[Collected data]
+++++

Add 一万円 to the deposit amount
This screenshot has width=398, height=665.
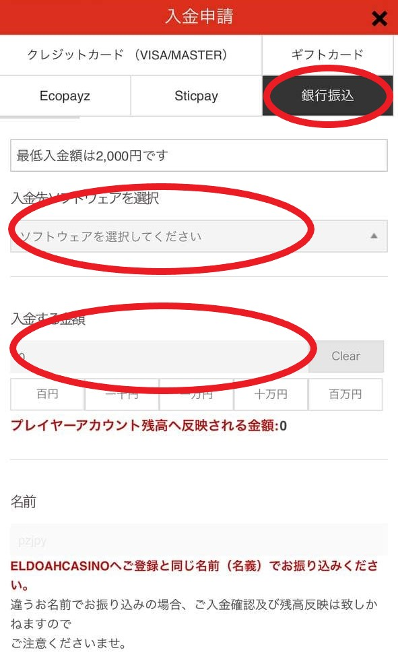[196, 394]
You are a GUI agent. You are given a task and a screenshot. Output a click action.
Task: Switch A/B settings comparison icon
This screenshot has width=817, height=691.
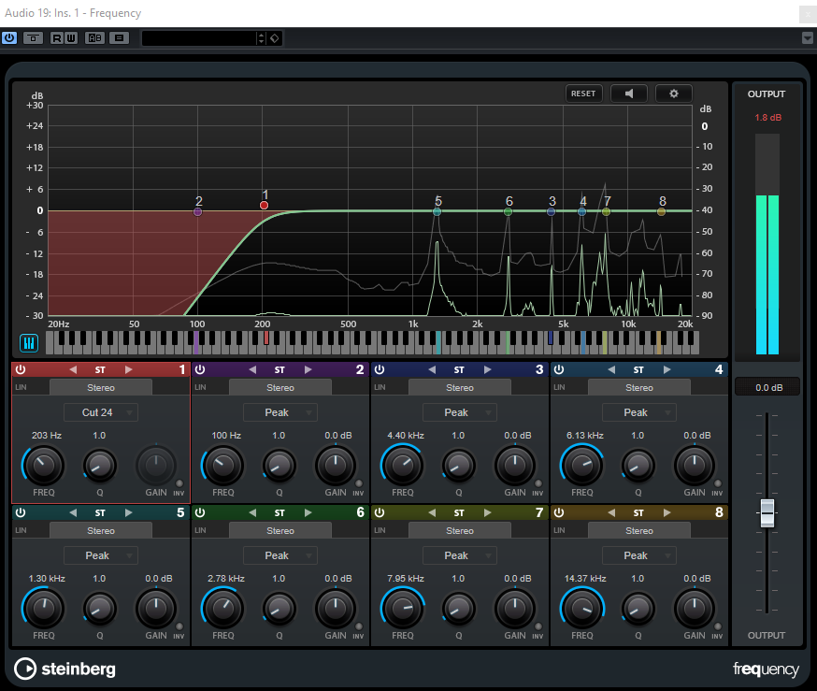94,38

+++++

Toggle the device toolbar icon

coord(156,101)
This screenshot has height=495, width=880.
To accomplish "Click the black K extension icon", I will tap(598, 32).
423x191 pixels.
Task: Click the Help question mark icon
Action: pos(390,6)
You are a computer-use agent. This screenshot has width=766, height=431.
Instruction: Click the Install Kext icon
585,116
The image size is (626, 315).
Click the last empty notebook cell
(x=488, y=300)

+++++

** AIM OF THE EXERCISE **
Within the entries, find all lines holding "agent" and copy each one.

** EXPECTED ANSWER **
You are a GUI agent. You are given a task and a screenshot. Output a click action.
You are a computer-use agent. This screenshot has width=766, height=431.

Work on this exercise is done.